“LIFE OF CRIME” My rating: C+ (Now showing at the Cinetopia)
98 minutes | MPAA rating: R
Movie chemistry is a weird thing.
Sometimes you can have a lot going for you — terrific performances, a literary pedigree — and yet the damn souffle won’t rise.
Such is the fate of “Life of Crime,” an adaptation of the Elmore Leonard novel The Switch and set in his familiar world of bumbling crooks and unlikely heroes.
Written and directed by Daniel Schechter, whose credits include the little-seen “Goodbye, Baby” and “Supporting Characters,” the film has a plot that might be a variation on O. Henry’s “The Ransom of Red Chief,” that classic short story about kidnappers who discover the rich brat they’ve snatched is more than they can handle. (It might also remind you of “Ruthless People,” the 1986 Bette Midler comedy about a kidnapping.)

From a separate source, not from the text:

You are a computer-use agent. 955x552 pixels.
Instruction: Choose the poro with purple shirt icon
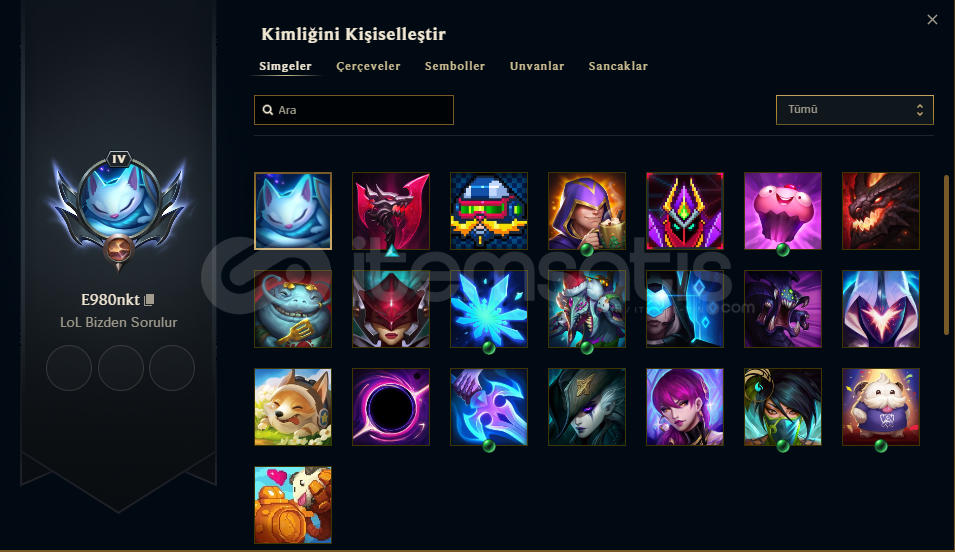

Low-level Detroit crooks Ordelle (Mos Def, performing under his real name of Yaslin Bey) and Louie (the ever-excellent John Hawkes) cook up a scheme to snatch Mickey (Jennifer Aniston), the wife of local crooked businessman Frank Dawson (Tim Robbins). They will hold her in the home of a third accomplice, a Nazi-worshipping head case (Mark Boone Junior).
What nobody counts on is that Frank is having an affair with a scheming younger woman, Melanie (Isla Fisher), and has no reason to cough up a $1 million ransom for the return of the wife he was already planning on trading in.

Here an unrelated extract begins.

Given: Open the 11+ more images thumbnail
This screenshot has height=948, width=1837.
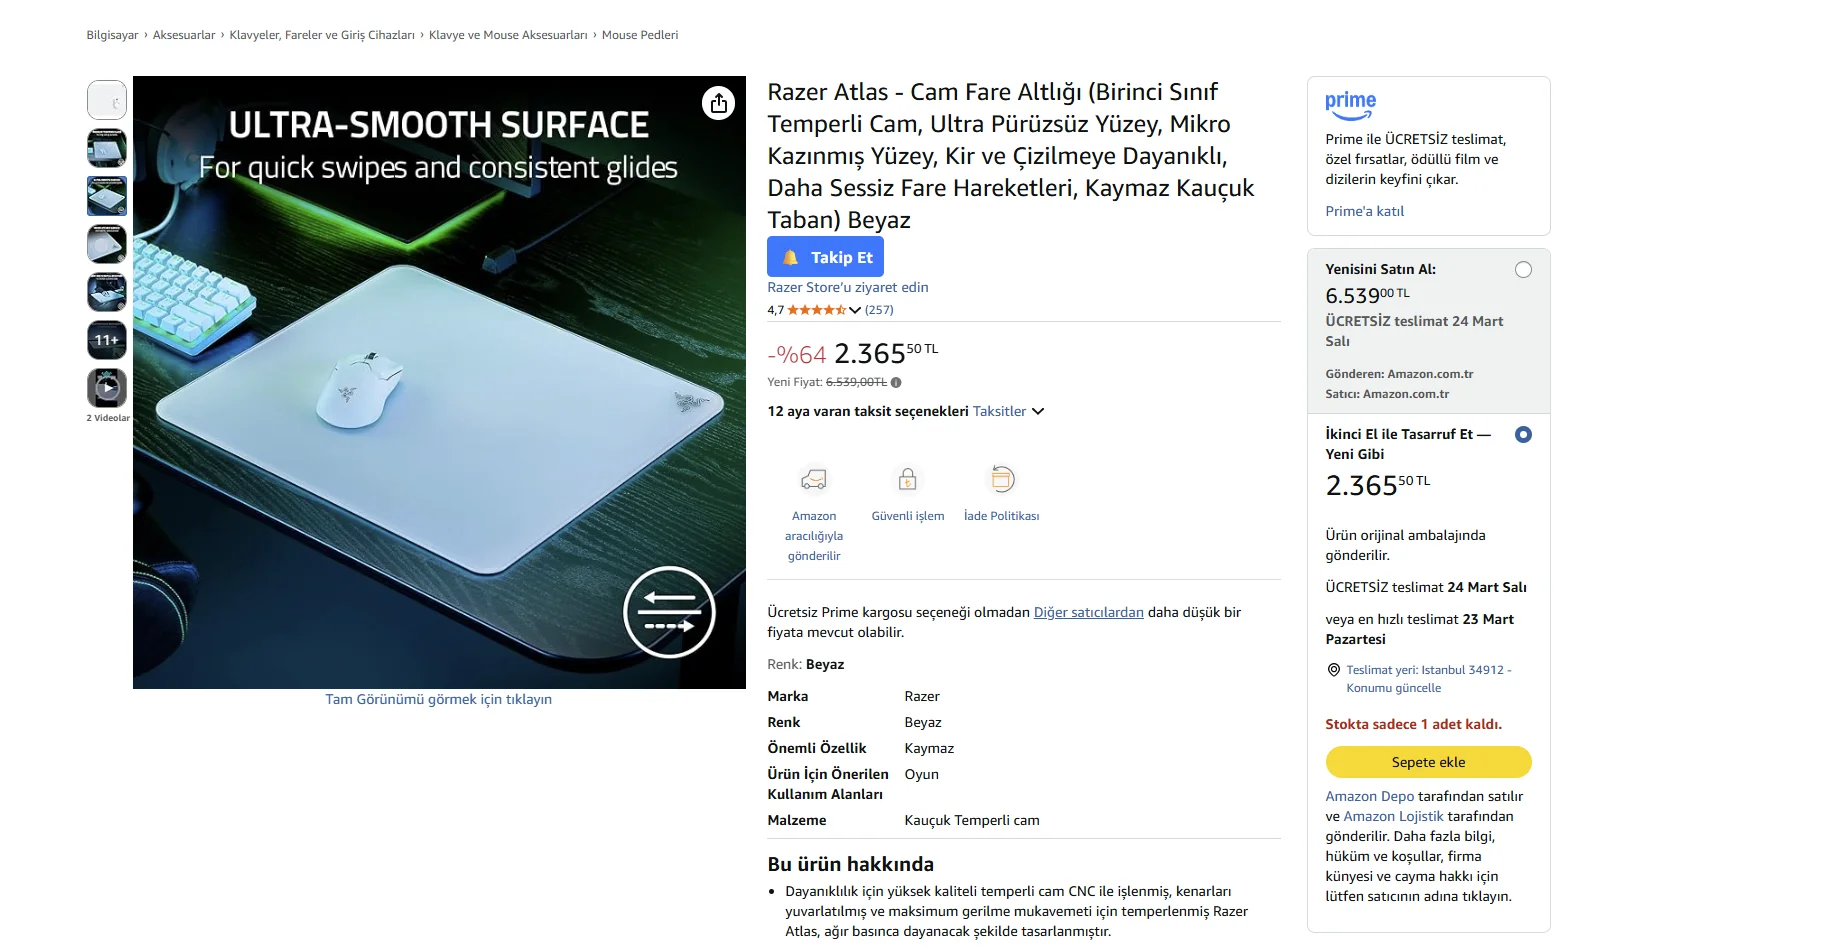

Typical of a Leonard yarn, “Life of Crime” is a mix of both humor and suspense. We’ve seen this formula work wonderfully in movies like “Get Chili” and “Out of Sight”, but something goes wrong here. It’s not that Schechter’s movie lacks either humor or suspense, but rather that the proportions seem out of whack. The best Leonard adaptations are actually funnier than the books they are based on. One is likely to respond to a Leonard book more with a wry grimace than with an outright belly laugh, and that’s the style Schechter adapts.